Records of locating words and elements
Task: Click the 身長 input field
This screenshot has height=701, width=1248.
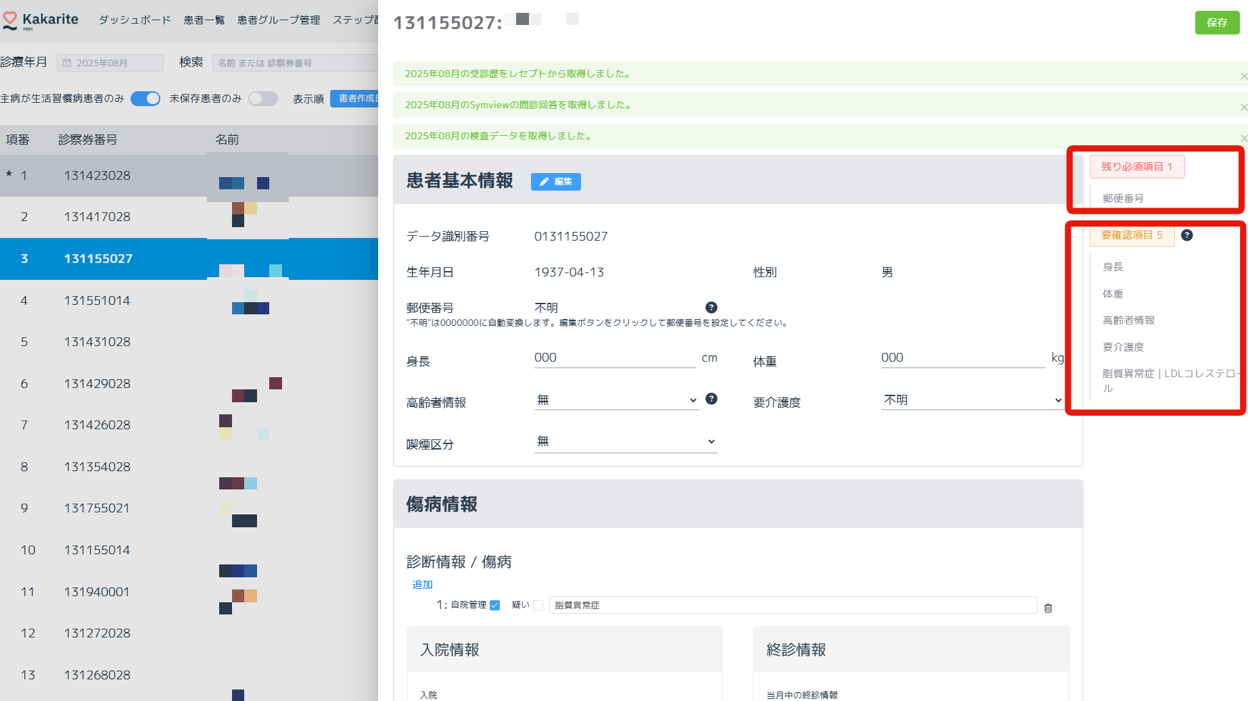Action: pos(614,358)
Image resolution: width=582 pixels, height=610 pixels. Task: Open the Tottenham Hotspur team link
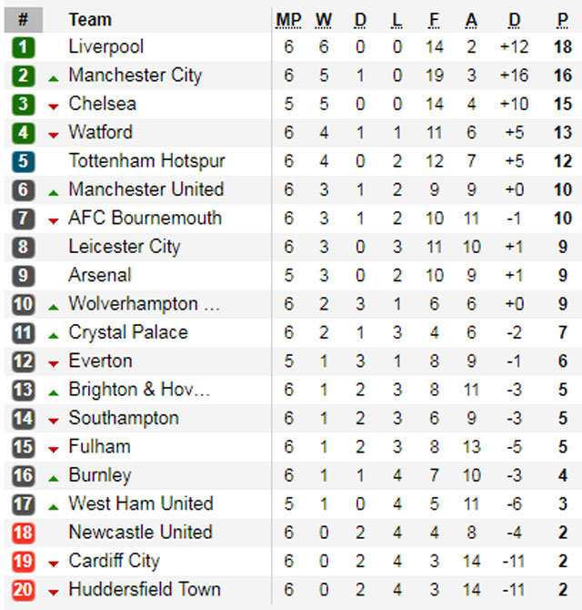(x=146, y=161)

**Exercise objective:** Copy out every line of the material above word for word, omitting the pictures.

**Solution below:**
Task: Click the 身長 input field
This screenshot has height=701, width=1248.
Action: pos(614,358)
Image resolution: width=582 pixels, height=610 pixels. Task: Open the Tottenham Hotspur team link
(x=146, y=161)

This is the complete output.